- **Brief**
Copy out every line of the material below without any change, and leave the pictures out of your answer.

- **Provided information**
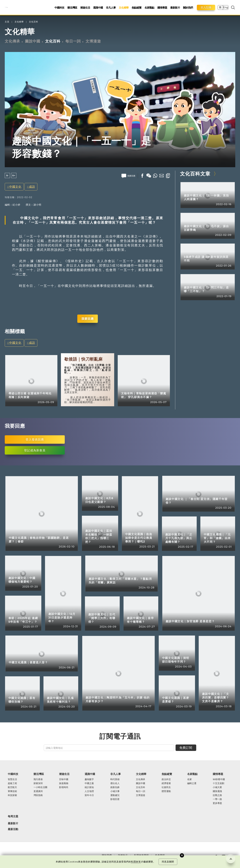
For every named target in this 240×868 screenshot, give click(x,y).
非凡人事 (111, 7)
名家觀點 (149, 7)
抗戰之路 (217, 795)
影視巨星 (115, 799)
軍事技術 (12, 791)
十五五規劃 (218, 783)
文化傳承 (12, 41)
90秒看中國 (219, 779)
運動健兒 (115, 795)
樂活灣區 (72, 7)
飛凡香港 (38, 779)
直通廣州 (38, 791)
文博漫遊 (93, 41)
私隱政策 (136, 862)
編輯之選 (192, 783)
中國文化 (15, 187)
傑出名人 (115, 783)
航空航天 (12, 787)
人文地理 (89, 791)
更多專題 (217, 803)
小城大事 (115, 791)
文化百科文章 (195, 174)
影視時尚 (63, 787)
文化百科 (33, 22)
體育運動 (166, 791)
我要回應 (87, 318)
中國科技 (59, 7)
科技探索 (12, 795)
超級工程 (12, 783)
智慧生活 (12, 779)
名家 (189, 779)
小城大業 (217, 787)
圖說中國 (32, 41)
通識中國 (98, 7)
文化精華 (124, 7)
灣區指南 (38, 795)
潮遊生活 (85, 7)
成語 (32, 187)
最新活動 (13, 829)
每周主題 (13, 816)
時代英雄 (115, 779)
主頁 (7, 22)
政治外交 (166, 779)
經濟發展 (166, 783)
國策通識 (217, 791)
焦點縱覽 (136, 7)
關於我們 (188, 7)
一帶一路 (217, 799)
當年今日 (89, 795)
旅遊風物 (63, 783)
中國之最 (89, 783)
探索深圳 (38, 783)
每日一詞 (73, 41)
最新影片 (175, 7)
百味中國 (63, 779)
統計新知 (89, 787)
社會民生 (166, 787)
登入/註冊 (206, 7)
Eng (225, 7)
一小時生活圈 (40, 787)
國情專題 (162, 7)
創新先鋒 (115, 787)
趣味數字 (89, 779)
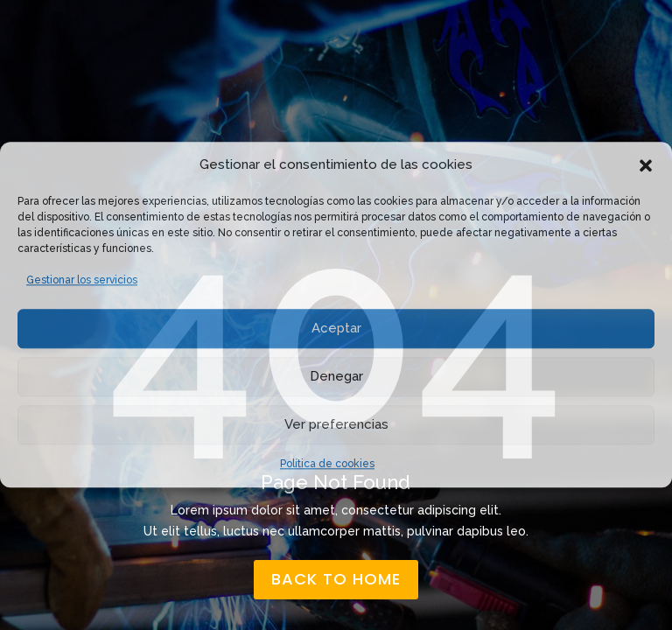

- **Full answer**
For every named target in this 240×868 screenshot, give click(x,y).
非凡人事 (111, 7)
名家觀點 (149, 7)
抗戰之路 (217, 795)
影視巨星 (115, 799)
軍事技術 (12, 791)
十五五規劃 (218, 783)
文化傳承 (12, 41)
90秒看中國 (219, 779)
運動健兒 (115, 795)
樂活灣區 (72, 7)
飛凡香港 (38, 779)
直通廣州 (38, 791)
文博漫遊 (93, 41)
私隱政策 (136, 862)
編輯之選 (192, 783)
中國文化 (15, 187)
傑出名人 (115, 783)
航空航天 (12, 787)
人文地理 (89, 791)
更多專題 (217, 803)
小城大事 (115, 791)
文化百科文章 (195, 174)
影視時尚 (63, 787)
文化百科 (33, 22)
體育運動 (166, 791)
我要回應 (87, 318)
中國科技 (59, 7)
科技探索 (12, 795)
超級工程 (12, 783)
智慧生活 (12, 779)
名家 (189, 779)
小城大業 (217, 787)
圖說中國 (32, 41)
通識中國 (98, 7)
文化精華 (124, 7)
灣區指南 (38, 795)
潮遊生活 (85, 7)
成語 (32, 187)
最新活動 (13, 829)
每周主題 (13, 816)
時代英雄 (115, 779)
主頁 (7, 22)
政治外交 (166, 779)
經濟發展 (166, 783)
國策通識 (217, 791)
焦點縱覽 (136, 7)
關於我們 (188, 7)
一帶一路 (217, 799)
當年今日 (89, 795)
旅遊風物 (63, 783)
中國之最 (89, 783)
探索深圳 (38, 783)
每日一詞 (73, 41)
最新影片 (175, 7)
百味中國 (63, 779)
統計新知 (89, 787)
社會民生 (166, 787)
登入/註冊 (206, 7)
Eng (225, 7)
一小時生活圈 (40, 787)
國情專題 (162, 7)
創新先鋒 (115, 787)
趣味數字 (89, 779)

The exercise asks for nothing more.